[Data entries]
********

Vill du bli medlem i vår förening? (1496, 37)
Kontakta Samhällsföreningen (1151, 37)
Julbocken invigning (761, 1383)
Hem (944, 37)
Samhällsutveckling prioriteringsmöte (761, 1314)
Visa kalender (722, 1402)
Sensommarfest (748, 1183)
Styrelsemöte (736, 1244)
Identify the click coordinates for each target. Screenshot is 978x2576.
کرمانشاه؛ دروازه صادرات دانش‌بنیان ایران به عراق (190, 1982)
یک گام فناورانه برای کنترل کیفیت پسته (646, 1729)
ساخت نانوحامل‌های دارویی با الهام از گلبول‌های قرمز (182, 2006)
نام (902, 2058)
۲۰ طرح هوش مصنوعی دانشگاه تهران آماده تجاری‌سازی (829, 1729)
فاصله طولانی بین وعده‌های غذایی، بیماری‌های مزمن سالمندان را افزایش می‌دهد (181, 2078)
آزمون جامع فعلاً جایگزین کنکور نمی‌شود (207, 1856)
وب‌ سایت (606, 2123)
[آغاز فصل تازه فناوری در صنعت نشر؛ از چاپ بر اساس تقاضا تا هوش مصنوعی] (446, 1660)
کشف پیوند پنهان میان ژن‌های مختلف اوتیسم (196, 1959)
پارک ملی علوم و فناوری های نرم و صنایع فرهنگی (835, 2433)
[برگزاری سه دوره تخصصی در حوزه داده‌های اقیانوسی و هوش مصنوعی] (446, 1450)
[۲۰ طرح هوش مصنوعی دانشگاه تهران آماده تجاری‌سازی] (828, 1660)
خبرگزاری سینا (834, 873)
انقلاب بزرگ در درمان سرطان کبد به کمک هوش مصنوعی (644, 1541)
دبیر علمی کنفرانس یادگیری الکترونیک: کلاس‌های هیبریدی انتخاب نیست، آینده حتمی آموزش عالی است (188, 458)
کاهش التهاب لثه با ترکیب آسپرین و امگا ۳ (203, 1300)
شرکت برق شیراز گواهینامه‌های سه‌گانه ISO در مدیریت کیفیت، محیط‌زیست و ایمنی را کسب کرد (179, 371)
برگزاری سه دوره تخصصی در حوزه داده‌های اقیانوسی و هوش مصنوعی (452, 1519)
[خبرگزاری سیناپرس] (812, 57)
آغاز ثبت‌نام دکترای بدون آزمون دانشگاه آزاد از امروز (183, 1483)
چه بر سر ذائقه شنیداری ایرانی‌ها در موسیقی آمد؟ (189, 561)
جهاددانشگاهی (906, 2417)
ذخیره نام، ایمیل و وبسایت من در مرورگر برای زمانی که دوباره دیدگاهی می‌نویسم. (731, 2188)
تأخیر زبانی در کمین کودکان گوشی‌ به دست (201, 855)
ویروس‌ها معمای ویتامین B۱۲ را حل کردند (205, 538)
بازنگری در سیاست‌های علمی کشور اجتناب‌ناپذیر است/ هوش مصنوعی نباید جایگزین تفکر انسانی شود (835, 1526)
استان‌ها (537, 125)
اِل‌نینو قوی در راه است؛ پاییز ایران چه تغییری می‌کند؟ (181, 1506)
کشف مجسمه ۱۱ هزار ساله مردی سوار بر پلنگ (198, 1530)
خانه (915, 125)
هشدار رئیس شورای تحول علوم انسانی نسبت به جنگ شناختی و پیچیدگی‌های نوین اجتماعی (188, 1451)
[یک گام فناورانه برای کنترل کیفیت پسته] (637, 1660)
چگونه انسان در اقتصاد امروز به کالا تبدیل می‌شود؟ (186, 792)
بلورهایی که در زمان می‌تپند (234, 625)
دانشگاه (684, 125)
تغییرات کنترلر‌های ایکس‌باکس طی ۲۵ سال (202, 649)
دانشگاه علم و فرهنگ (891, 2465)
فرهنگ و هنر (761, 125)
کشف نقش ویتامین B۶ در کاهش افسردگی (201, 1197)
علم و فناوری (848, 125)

********

> What you need to do
Show every line in the records above that contains the word "کاهش".

> Task response
کاهش التهاب لثه با ترکیب آسپرین و امگا ۳ (203, 1300)
کشف نقش ویتامین B۶ در کاهش افسردگی (201, 1197)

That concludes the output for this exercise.